In India, which was overtaken by China as the worlds top consumer of the precious metal after restricting imports, the Reserve Bank of India Governor Raghuram Rajan said yesterday slow and steady steps were needed to remove the curbs.

“Physical demand is good, not exceptional, so it’s difficult to see the upward momentum being sustained,” said Zhu Siquan, an analyst at GF Futures Co., a unit of the Guangzhou-based company that bought Natixis Commodity Markets Ltd., cited by Bloomberg. “India relaxing import restrictions could potentially be positive for physical demand there. Investors should remain sidelined before the payrolls data.”

Fed stimulus outlook

Bullion prices were pressured last month, capping the first monthly drop in 2014, as the Federal Reserve trimmed its bond-buying program at the last three meetings, citing signs of improvement in the economy.

The US private sector added 191 000 workers last month after February’s number was revised up by 39 000 to 178 000, a report by Automatic Data Processing Inc. (ADP), showed yesterday. However, analysts’ forecasts called for a 195 000 gain in March.

The ADP report usually comes out two days before the official employment report by the Bureau of Labor Statistics (BLS), thus, providing clues over the tendency in nation’s non-farming sector. The government report scheduled to be released tomorrow may show private payrolls rose by 200 000 last month, according to the median experts’ forecast.

Yesterday, Fed President for St. Louis James Bullard said that if inflation slows further, decreasing the pace of Fed tapering cannot be ruled out, even though he didnt expect that to happen.

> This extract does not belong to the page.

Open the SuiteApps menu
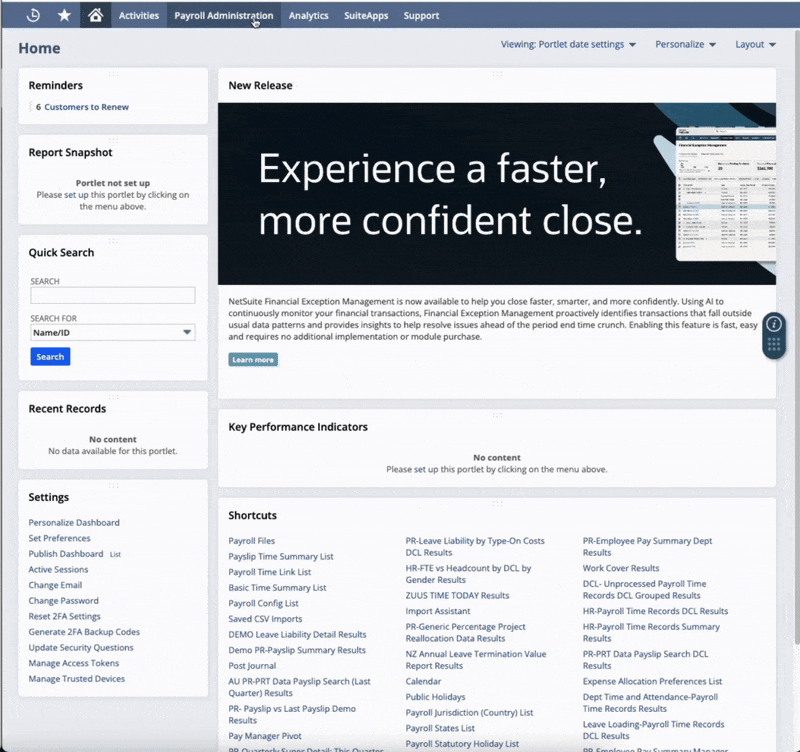 365,15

However, bullion drew support after Federal Reserve Chair Janet Yellen said on March 31 that the central bank needed to do more to fight against unemployment, because keeping interest rates near zero for more than five years and swelling its balance sheet with asset purchases seemed not to be enough. She also added that the US economy still needed monetary stimulus for “some time” and that most of the Fed officials shared the same opinion.

Assets in the SPDR Gold Trust, the biggest bullion-backed ETP, were unchanged yesterday, after dropping to 810.98 metric tons on April 1, the weakest level since March 7. Holdings in the fund are up approximately 1% this year after it lost 41% of its assets in 2013 that wiped almost $42 billion in value. A total of 553 tons has been withdrawn last year.